“Nossa vida não vale um chevrolet”
A dramaturgia ganha reforço no palco do Teatro Municipal João Paulo II através do projeto Leituras Dramáticas realizado pelo Centro de Criação do Dirceu e que acontece uma vez por mês com entrada gratuita. Nesta sexta, 03 de agosto, acontece mais uma sessão com a leitura do texto “Nossa vida não vale um chevrolet” de Mário Bortolloto, pelos atores da Cia. Renascer de Teatro.
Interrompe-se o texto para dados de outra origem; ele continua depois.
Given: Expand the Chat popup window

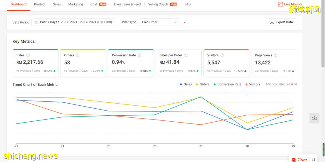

O projeto foi idealizado pelo diretor do TMJPII, Marcelo Evelin e tem a curadoria do ator da Cia Renascer (grupo residente do Centro de Criação), Eraldo Maia que, a cada mês, convida um diretor teatral da cidade para participar do projeto. O diretor, por sua vez, tem a liberdade de selecionar o elenco e criar em cima do texto escolhido pelo curador. Os textos são selecionados intercalando um autor nacional e um clássico universal.
Ainda de acordo com Marcelo Evelin a intenção do projeto é estimular os artistas locais com mais uma atividade na área de teatro, lançando à diretores e atores o desafio da experimentação através de leituras dirigidas como exercício das artes cênicas. “Além disso, queremos integrar o público apresentando os textos de uma maneira diferente, inovadora”, finaliza.
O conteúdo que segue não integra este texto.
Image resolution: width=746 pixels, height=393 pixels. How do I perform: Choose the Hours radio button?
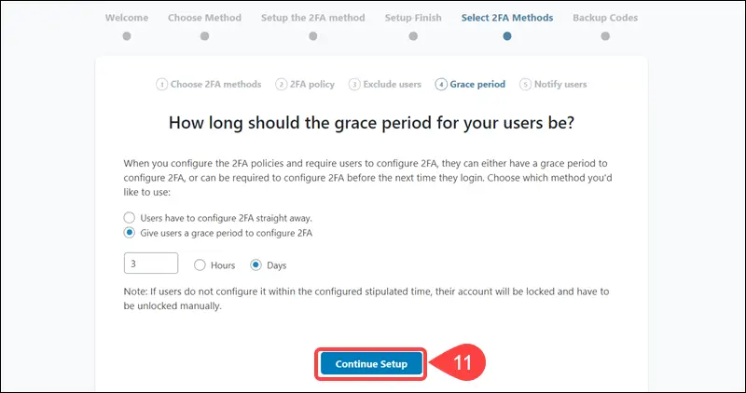coord(200,265)
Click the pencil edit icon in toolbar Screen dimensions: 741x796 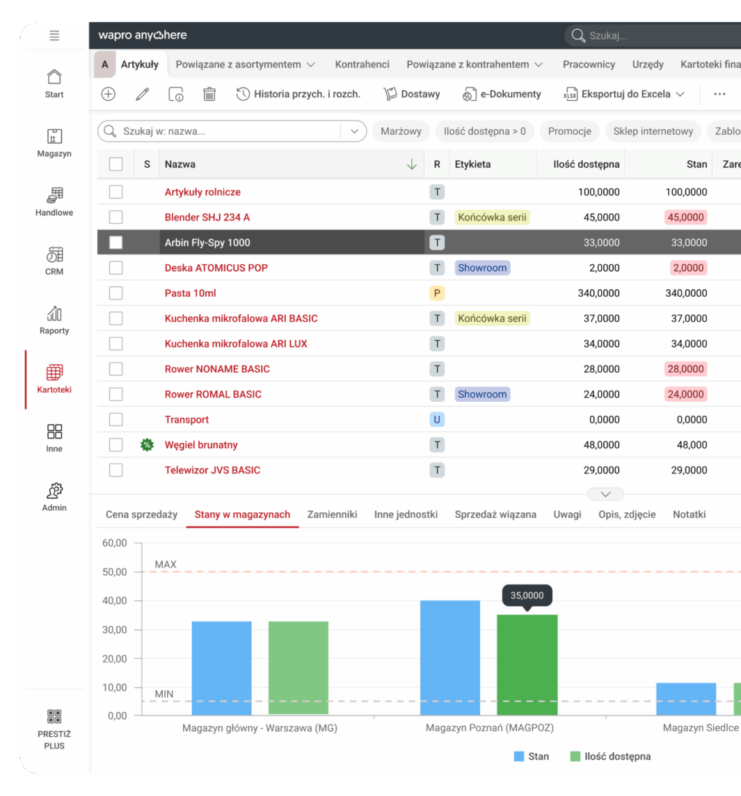pyautogui.click(x=143, y=94)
Já foram lidos autores como Moliere e Tchekov, dirigidos por Moisés Chaves, Avelar Amorim e Maneco Nascimento. Em setembro será apresentado “Princesa do mar-do-sem-fim”, um texto infantil do autor Piauiense Benjamim Santos que será dirigido por Arimatan Martins.
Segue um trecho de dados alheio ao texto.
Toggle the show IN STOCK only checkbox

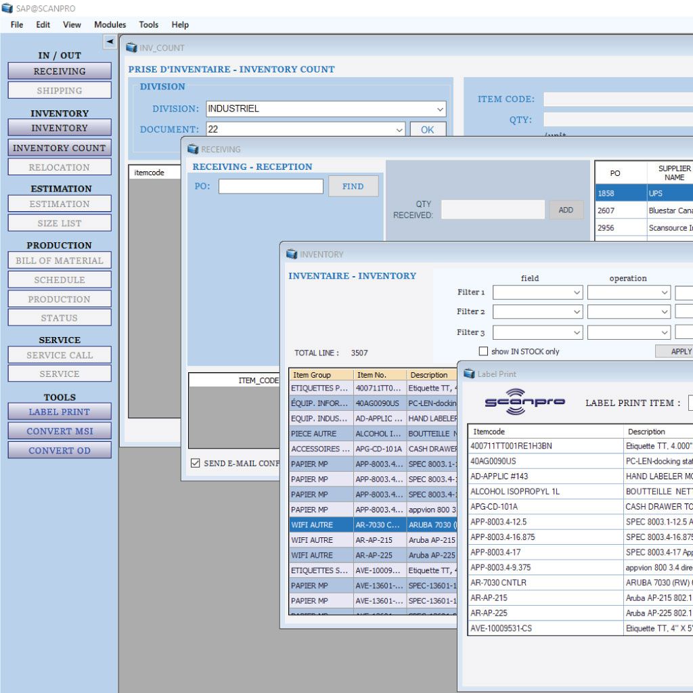pos(483,351)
“Nossa Vida não vale um chevrolet” foi agraciado com o prêmio Shell de dramaturgia 2002. Mário Bortolloto é diretor de teatro, dramaturgo, romancista, poeta, nascido em Londrina. Dirige, em São Paulo, a Cia Cemitério de Automóveis, na qual atua também como ator. Não negando a “linha” de construção do autor, o texto fala de personagens “out siders” e de seu mundo, representados por uma família de ladrões (puxadores de carro), um gogo boy, um “atravessador” e uma jovem solitária a procura do seu príncipe encantado. Com uma linguagem “pesada”, ágil e diálogos bem construídos, Bortolloto traduz o sub-mundo e a marginalização em que vivem seus personagens.